Esta nueva tecnología brindaría más vatios que los módulos de silicio de 72 celdas, de acuerdo a sus características de conexión y elevación, asegurando unos 420 vatios.

Según comunican desde la compañía, este nuevo producto fue fabricado optimizando métodos y procesos de los módulos de la Serie 4.

Respecto al diseño mejorado, la caja de conexiones dual optimiza las conexiones de módulo a módulo y su marco debajo del soporte permite una instalación simple y rápida.

Adicionalmente su vidrio recubierto antirreflectante y su tecnología PV de primera línea mejoraría la producción de energía, asegurando hasta un 7% más de energía por vatio que los módulos solares cristalino convencional de silicio.

Probado y certificado de forma independiente, First Solar afirma que el mismo supera los estándares IEC en aplicaciones de alta temperatura, alta humedad, desierto extremo y costero.

Brochure del módulo solar fotovoltaico Serie 6 ™

Para tener más precisiones desde la compañía, Energía Estratégica se comunicó con Emily Puente, gerente regional para México y Norte de América Latina de First Solar, quien brindó una entrevista exclusiva a este medio para comunicar las bondades del nuevo producto y las oportunidades de negocios que identifica en la región.
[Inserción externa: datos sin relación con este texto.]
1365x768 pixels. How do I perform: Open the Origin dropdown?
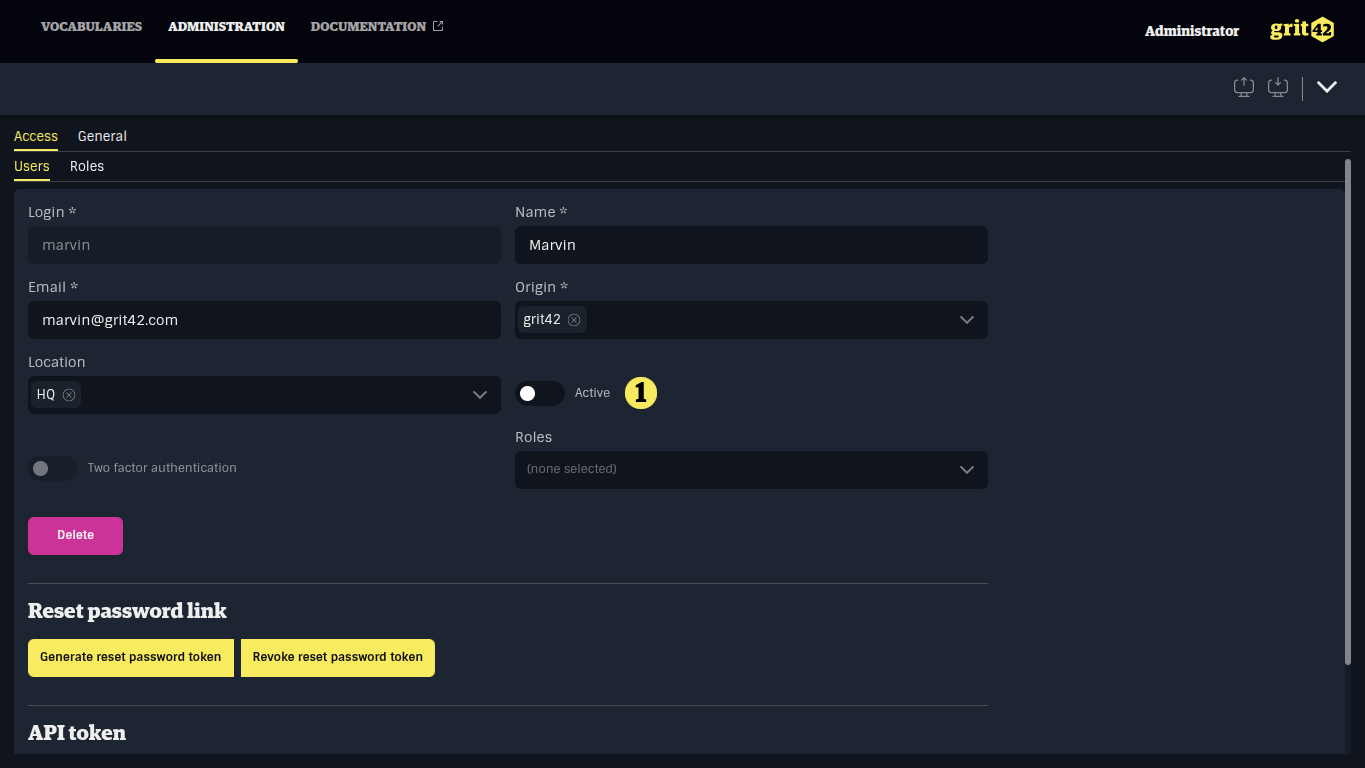[x=966, y=320]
¿Cómo es su participación en el mercado latinoamericano?

En Latinoamérica somos de proveedores de módulos y nos enfocamos en general en proyectos de gran escala.
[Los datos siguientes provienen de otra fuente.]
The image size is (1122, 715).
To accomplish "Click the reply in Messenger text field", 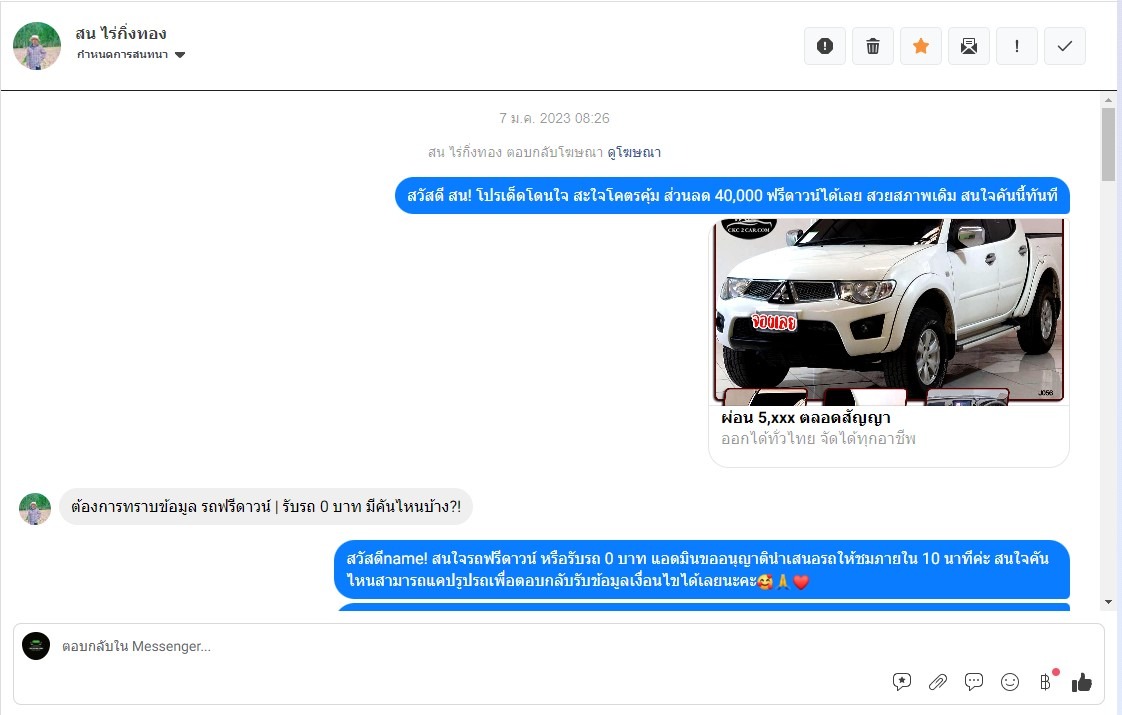I will 450,647.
En la región existen tres proyectos en operación comercial que cuentan con nuestro producto. Estos se encuentran en Honduras, Chile y Brasil.

¿Qué nuevos mercados son de su interés?

En el corto plazo, vemos oportunidades de negocios en México, Colombia, Brasil, Chile y Argentina.
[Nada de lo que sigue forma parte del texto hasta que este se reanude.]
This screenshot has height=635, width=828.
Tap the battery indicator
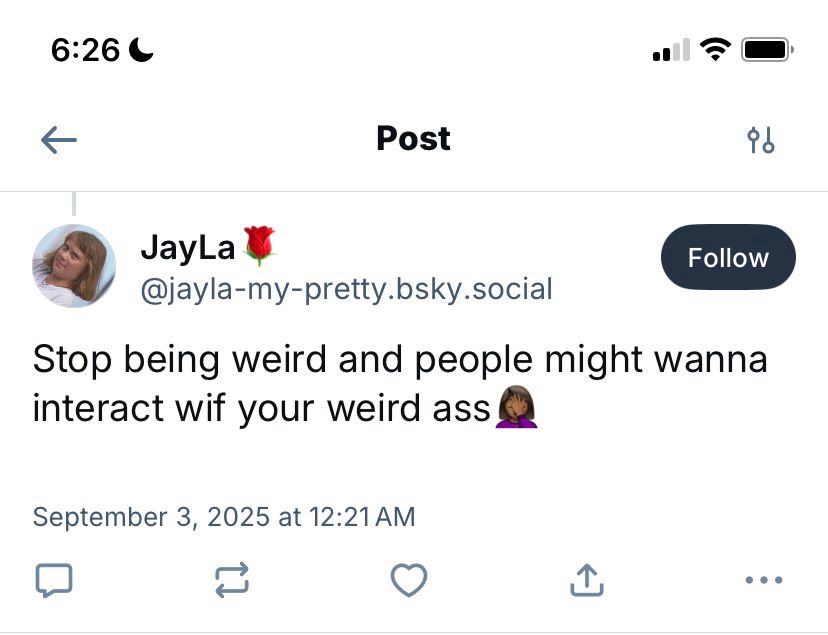tap(766, 47)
En mi caso, llevo la cartera de negocios en la región norte de LatAm. Esto abarca países como México, Colombia y otros de Centroamérica y el Caribe.

¿Qué producto están lanzado este año al mercado?

Ahora empezamos con un producto nuevo que es serie 6. Un formato más grande de lo que típicamente hemos producido y con la misma tecnología de capa fina, la cual da ventajas de rendimiento en Latinoamérica, específicamente donde es cálido y húmedo.

¿Qué ventajas competitivas identifican?

En regiones con esas características tenemos incremento de rendimiento de hasta el 7% por arriba de productos con silicio y eso es una ventaja que ayuda en el valor del proyecto.

Adicionalmente, el producto tiene un marco innovador que ayuda a reducir la mano de obra y costes de estructuras.

Por otro lado, prestamos atención a la degradación estable en estos climas y llevamos estudios al respecto junto a esta tecnología desde hace 20 años y los resultados demuestran que pueden dar bastante valor en esta región.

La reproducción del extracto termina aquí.